The current benchmark (10-year) GS, which has a coupon rate of 8.40 per cent and matures in 2024, closed at a lower yield of 7.86 per cent (price: ₹103.48) on Tuesday as against the previous close of 7.90 per cent (₹103.20) on hopes of a rate cut. The yield of a bond is inversely related to its price.

Going by market expectations, the cut-off yield on the new 10-year GS, which will replace the 8.40 per cent GS 2024 as the benchmark security, could come in at about 7.75 per cent. The cut-off yield will be the coupon rate for the new security.

The government plans to mop up ₹16,000 crore through auction of four dated securities, including the new 10 year GS, on May 22. A GS is a tradable instrument issued by the Central Government or the State Governments. It acknowledges the Government’s debt obligation.

It intends to raise ₹9,000 crore through the new security, ₹2,000 crore each through GS maturing in 2033 and 2044, and ₹3,000 crore via GS 2023.

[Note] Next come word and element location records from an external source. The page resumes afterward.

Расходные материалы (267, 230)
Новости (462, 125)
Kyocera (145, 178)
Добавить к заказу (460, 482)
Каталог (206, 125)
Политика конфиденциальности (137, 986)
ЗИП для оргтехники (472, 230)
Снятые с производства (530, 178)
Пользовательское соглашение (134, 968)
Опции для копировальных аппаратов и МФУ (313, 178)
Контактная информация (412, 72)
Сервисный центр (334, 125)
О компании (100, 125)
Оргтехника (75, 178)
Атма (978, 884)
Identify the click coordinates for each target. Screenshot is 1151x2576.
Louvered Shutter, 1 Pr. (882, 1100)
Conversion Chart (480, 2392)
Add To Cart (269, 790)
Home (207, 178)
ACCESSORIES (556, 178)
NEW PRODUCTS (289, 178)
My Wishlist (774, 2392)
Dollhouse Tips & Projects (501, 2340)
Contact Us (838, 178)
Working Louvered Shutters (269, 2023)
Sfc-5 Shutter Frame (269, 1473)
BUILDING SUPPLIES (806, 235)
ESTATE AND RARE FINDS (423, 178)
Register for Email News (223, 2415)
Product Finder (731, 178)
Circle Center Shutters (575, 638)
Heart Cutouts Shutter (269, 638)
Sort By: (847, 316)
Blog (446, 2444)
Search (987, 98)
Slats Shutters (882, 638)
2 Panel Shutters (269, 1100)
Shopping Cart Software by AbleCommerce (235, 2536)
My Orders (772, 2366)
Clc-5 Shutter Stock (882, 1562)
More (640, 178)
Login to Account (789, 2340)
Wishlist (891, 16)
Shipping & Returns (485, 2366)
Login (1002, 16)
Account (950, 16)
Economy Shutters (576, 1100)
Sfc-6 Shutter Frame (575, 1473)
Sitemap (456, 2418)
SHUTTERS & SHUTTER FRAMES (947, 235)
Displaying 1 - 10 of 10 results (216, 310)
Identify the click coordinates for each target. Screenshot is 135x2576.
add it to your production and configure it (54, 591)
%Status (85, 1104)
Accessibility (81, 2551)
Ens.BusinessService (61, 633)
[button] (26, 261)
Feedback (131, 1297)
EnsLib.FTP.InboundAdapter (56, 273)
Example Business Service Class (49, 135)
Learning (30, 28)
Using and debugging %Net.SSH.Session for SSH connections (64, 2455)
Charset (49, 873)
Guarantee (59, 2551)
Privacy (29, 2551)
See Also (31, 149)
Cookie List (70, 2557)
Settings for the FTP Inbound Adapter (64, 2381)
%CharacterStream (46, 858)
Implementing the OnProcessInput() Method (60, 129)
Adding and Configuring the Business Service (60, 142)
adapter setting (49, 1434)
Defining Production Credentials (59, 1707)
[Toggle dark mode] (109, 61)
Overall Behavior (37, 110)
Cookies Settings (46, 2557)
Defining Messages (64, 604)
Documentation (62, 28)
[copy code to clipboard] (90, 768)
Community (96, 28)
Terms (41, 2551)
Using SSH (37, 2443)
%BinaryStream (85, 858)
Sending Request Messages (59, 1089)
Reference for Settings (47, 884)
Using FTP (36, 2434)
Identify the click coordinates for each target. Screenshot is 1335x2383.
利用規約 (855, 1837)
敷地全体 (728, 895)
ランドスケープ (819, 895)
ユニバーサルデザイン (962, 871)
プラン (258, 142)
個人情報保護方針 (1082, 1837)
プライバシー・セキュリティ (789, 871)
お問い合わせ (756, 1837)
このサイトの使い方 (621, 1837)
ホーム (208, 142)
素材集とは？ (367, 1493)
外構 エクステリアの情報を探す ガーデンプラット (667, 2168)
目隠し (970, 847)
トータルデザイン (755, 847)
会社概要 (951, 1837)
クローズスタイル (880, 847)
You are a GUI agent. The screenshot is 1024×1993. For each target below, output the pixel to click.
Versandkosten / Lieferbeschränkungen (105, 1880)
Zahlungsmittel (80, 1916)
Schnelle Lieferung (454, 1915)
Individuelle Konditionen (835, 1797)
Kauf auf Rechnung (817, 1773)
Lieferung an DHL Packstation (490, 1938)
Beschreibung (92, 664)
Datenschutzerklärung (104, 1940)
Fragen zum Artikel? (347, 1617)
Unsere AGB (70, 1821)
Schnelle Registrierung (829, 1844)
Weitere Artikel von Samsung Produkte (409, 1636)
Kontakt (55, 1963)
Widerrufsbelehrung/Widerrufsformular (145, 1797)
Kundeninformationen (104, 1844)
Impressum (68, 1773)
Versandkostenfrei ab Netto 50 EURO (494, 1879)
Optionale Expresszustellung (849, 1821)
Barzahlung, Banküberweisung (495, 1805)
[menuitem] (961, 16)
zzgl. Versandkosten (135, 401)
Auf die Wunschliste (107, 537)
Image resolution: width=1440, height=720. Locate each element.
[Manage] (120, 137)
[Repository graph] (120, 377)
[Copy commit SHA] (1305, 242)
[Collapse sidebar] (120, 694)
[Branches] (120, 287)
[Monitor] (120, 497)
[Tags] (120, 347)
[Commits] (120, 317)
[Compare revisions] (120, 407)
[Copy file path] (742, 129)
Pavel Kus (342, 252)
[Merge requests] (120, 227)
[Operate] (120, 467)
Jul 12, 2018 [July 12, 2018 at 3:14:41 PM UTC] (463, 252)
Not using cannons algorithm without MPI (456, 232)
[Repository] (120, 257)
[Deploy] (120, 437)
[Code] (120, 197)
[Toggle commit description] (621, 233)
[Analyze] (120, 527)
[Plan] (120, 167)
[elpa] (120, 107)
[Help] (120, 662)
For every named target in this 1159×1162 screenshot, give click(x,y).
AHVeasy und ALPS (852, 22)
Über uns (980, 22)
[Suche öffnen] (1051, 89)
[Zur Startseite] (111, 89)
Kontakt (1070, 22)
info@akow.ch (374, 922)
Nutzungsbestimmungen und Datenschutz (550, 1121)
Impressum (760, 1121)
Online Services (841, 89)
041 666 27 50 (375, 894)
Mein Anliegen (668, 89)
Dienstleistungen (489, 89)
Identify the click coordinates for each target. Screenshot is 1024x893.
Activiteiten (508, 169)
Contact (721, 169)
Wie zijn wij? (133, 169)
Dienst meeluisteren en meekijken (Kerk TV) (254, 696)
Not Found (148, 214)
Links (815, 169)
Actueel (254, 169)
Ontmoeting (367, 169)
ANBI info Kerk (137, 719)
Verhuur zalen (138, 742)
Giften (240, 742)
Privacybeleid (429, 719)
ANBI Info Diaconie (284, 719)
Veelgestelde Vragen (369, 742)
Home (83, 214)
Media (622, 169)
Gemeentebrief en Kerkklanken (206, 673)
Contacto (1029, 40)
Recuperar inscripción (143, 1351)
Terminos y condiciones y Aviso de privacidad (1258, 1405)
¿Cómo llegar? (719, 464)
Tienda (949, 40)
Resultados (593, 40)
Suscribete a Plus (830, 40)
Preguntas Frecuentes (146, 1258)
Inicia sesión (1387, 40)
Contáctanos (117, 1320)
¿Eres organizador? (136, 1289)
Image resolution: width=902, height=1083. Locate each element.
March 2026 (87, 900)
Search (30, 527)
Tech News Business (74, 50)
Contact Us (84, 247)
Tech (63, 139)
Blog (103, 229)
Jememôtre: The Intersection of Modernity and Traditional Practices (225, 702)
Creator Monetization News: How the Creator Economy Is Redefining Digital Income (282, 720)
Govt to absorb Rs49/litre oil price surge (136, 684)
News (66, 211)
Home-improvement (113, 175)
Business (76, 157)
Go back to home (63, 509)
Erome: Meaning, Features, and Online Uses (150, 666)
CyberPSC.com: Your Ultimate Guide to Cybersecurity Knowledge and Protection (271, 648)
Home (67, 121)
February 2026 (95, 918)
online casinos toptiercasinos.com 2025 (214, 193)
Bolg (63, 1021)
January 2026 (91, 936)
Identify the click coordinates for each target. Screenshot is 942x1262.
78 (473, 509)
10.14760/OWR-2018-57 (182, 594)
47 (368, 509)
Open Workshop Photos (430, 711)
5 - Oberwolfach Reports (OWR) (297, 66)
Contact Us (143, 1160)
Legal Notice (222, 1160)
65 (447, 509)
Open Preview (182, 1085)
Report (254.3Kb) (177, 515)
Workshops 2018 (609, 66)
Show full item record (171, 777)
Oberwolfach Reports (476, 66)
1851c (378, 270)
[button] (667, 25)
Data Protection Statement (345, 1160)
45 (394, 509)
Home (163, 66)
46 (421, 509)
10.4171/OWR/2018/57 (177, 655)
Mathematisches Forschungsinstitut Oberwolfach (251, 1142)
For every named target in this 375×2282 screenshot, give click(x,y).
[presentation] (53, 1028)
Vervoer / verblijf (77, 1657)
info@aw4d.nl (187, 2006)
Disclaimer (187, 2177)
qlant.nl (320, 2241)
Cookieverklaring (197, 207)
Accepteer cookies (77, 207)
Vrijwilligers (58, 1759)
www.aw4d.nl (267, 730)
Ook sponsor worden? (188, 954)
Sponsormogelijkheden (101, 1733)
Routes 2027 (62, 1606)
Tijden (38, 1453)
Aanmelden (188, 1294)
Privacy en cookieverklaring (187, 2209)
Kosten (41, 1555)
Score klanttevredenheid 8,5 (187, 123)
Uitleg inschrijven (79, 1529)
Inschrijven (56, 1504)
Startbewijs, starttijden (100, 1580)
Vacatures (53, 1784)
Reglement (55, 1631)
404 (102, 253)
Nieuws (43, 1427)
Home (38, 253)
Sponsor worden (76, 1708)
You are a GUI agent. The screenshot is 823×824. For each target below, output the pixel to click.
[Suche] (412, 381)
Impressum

“Market participants will aggressively bid for the new 10 year GS as the auction comes in the run up to the RBI’s second bi-monthly policy statement,” said the treasury head of a private sector bank.

The 10-year dated security is called as the benchmark security as financial market transactions such as corporate bonds, floating rate bonds, and interest rate futures are pegged to it.